As a matter of law, section 95(1)(b) of the Employment Rights Act 1996 stipulates that an employee whose fixed term contract is not renewed by their employer upon expiry has been dismissed from their employment. And, because they have been dismissed, they may if they meet all qualifying conditions for such a claim make a complaint to an employment tribunal that they have been unfairly dismissed.
As with any ordinary unfair dismissal claim an employer needs to advance a potentially fair reason for dismissal and, if this is accepted, there will then be a consideration of whether the dismissal was reasonable under section 98(4) of the 1996 Act. In many fixed term cases if there is a no longer a need to continue the work (for example a project has ended) then there will be a potentially fair reason which is a dismissal for “some other substantial reason.”
The decision of the Employment Appeal Tribunal in Royal Surrey County NHS Foundation Trust v Drzymala  UKEAT 0063_17_1101 offers a helpful example of how a fixed term worker can who is dismissed for a fair reason may still nonetheless by unfairly dismissed.

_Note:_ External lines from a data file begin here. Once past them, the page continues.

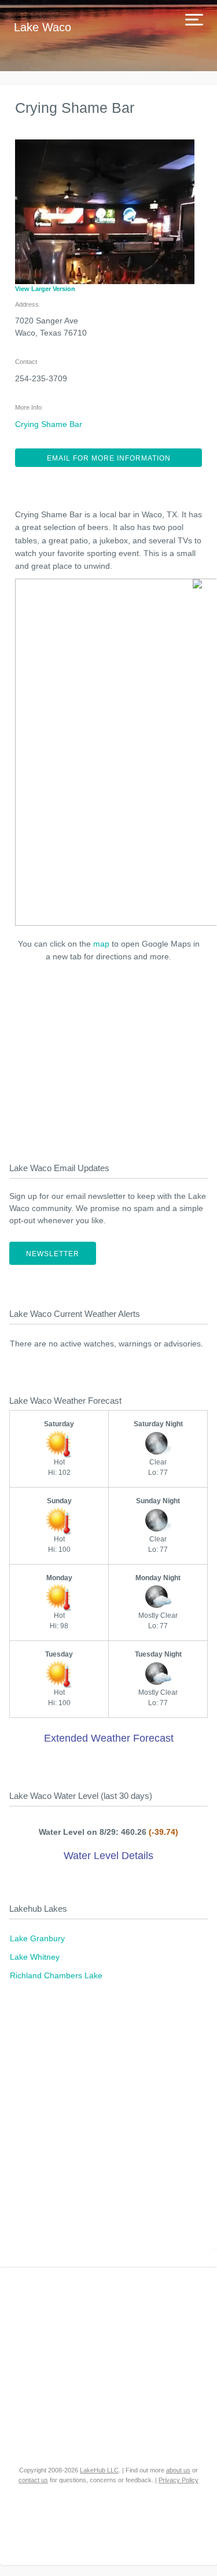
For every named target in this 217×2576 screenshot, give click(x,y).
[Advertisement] (108, 1059)
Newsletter (52, 1254)
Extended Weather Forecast (109, 1738)
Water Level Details (108, 1855)
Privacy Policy (178, 2479)
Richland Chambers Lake (56, 1975)
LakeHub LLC (99, 2470)
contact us (33, 2479)
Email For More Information (109, 458)
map (101, 943)
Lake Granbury (37, 1938)
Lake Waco (42, 27)
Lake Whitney (35, 1957)
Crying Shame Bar (48, 424)
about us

The facts of the case are straight-forward and quite common. An employee had been employed on a fixed term contract of six months, and that contract had been extended five or six times. Shortly after she had been unsuccessful in obtaining a permanent contract the employer wrote to her giving her three month’s notice that her contract would not be renewed. There had been no discussion with the claimant before the notice was given and there was no right of appeal mentioned in the letter. The claimant alleged she had been unfairly dismissed because of two factors: that there was no right of appeal given to the dismissal, that there was no consideration of alternative roles despite there being a possibility that one was available.
A line of defence the employer offered was that there had been no breach of the fixed term worker regulations, a defence that math EAT rejected, saying “The main submission … was that compliance with the 2002 Regulations meant the dismissal was necessarily fair. That is, as already explained, wrong. The 2002 Regulations sit alongside the unfair dismissal regime and compliance with them does not of itself afford a defence to an unfair dismissal claim where the dismissal is effected by non-renewal of a fixed-term contract.” In the present case the EAT endorsed the Tribunal’s view that the failure to discuss alternative employment and failure to give an appeal rendered the dismissal unfair.
This is a helpful case, that points out that it is not necessarily fair for an employer to simply let fixed term appointments lapse, and there must be some considerations as to the fairness to the employee. The EAT also gave some guidance on the nature of such considerations commenting that:
This was not a conduct or a capability dismissal. It was a “some other substantial reason” case. It is well established that to act reasonably under section 98(4) in such a case an employer may, depending on the facts, have to engage in some degree of discussion or consultation. In such cases, the emphasis is more on the “equity” part of the fairness test and less on the “substantial merits” part of the test.
A dismissal by non-renewal of a standard fixed-term contract may, depending on the facts, have some features in common with a redundancy dismissal or, where there is no redundancy situation, with a non-redundancy “business reorganisation” case, or a case where the employer wishes to impose changed working practice or terms of employment on an unwilling or reluctant employee. Possible alternatives to dismissal may need to be discussed as a matter of fairness, where such alternatives are or may be available.
Of course, the two year qualifying period that must be worked before an employee can make an ordinary unfair dismissal claim disproportionately affects fixed term employees given the common practice of limiting contracts to eleven months when the qualifying period was one year and, more recently, twenty-three months when the period is two years in order to evade any risk of employee litigation. Therefore, while not a significant help for many fixed term workers who work less than two years before being replaced this does provide a basis for employees and union negotiators to secure better conditions of work and more job security as any unfair practices may provide a basis for legal challenge.